Culture

Vladimir Putin's Insecurity Fuels the Russian Tech Industry

Russia's "Troll Army" is mastering the art of cyber propaganda.

by Peter Rugg
YouTube

Vladimir Putin wants desperately to convince you he’s a man of action. A graduate of the “Sun’s Out, Guns Out” School of Politics, he’s posed shirtless on horseback, given martial arts demonstrations, and claims to have retrieved ancient relics from the deep. But a fresh lawsuit from a former professional web troll for the Russian government provides a glimpse behind the curtain of Putin propaganda. And the heart of the Russian president is not strong like bear, but weak like teacup pig.

In her lawsuit, Lyudmila Savchuk says that in December she was hired to work 12-hour shifts posting comments on assigned political subjects across the web in exchange for a monthly salary of 41,000 rubles, or $778 dollars, cash in hand. The paperwork, tax-free pay system provides the legal pretext of her suit, which her attorney says is really just an excuse to force the troll army into the limited Russian sunlight. St. Petersburg human rights organization Kommanda-29 is already using the court action to go after documents on the organization's workings.

Putin’s battle for the hearts and minds of LiveJournal was revealed to the world last month in a Guardian expose. Bloggers would toil in cyber salt mines, camouflaging their political agenda with seemingly harmless posts like “Europe’s 20 Most Beautiful Castles” so readers couldn’t tell the grassroots from the astroturf.

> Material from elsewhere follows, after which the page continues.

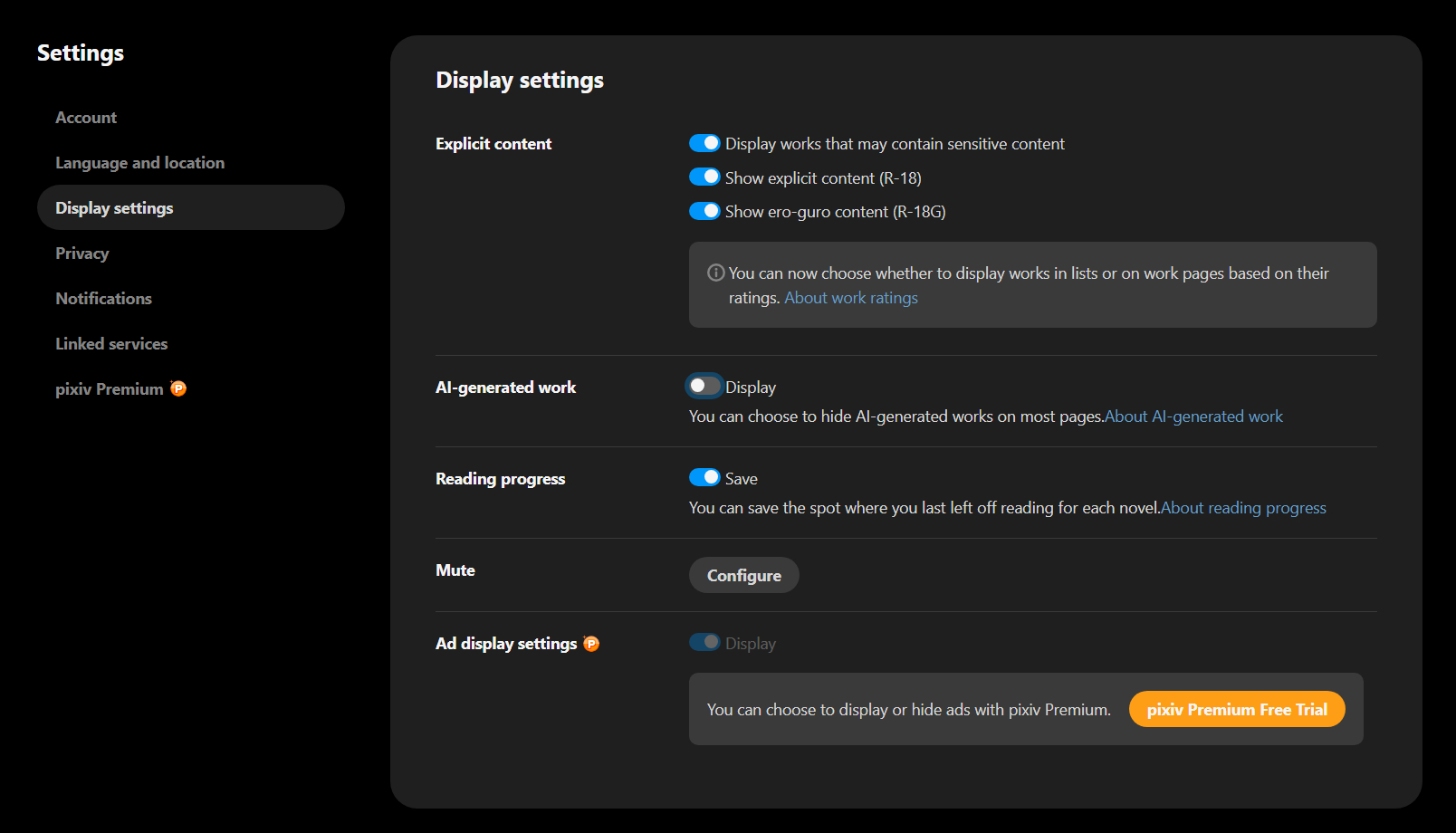This screenshot has width=1456, height=833.
Task: Toggle the Ad display settings Display switch
Action: tap(704, 643)
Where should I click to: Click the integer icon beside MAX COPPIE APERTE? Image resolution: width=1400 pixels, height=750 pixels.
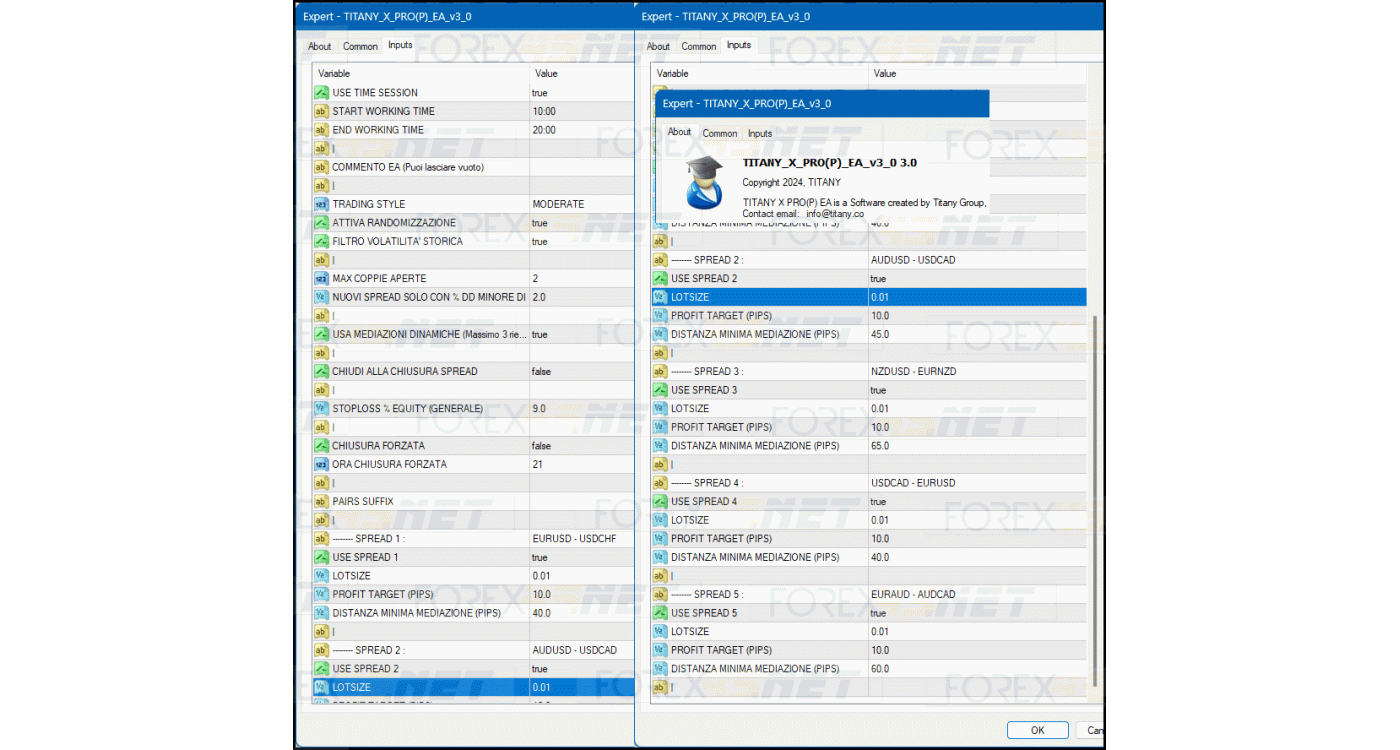coord(321,278)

"The scariest thing is when you talk to your friends and they are repeating the same things you saw in the technical tasks, and you realize that all of this is having an effect," one worker said. 

Hopefully this suit results in some good old fashioned public oversight, but given Putin’s unsettling history of disappearances, assassinations, and incarcerations, any blog commenters looking to pile onto their president should probably reconsider. Putin wants the Internet to like him, and making the Internet like anything requires an industrial-level operation. We may now get to see just how huge the Kremlin’s machine really is.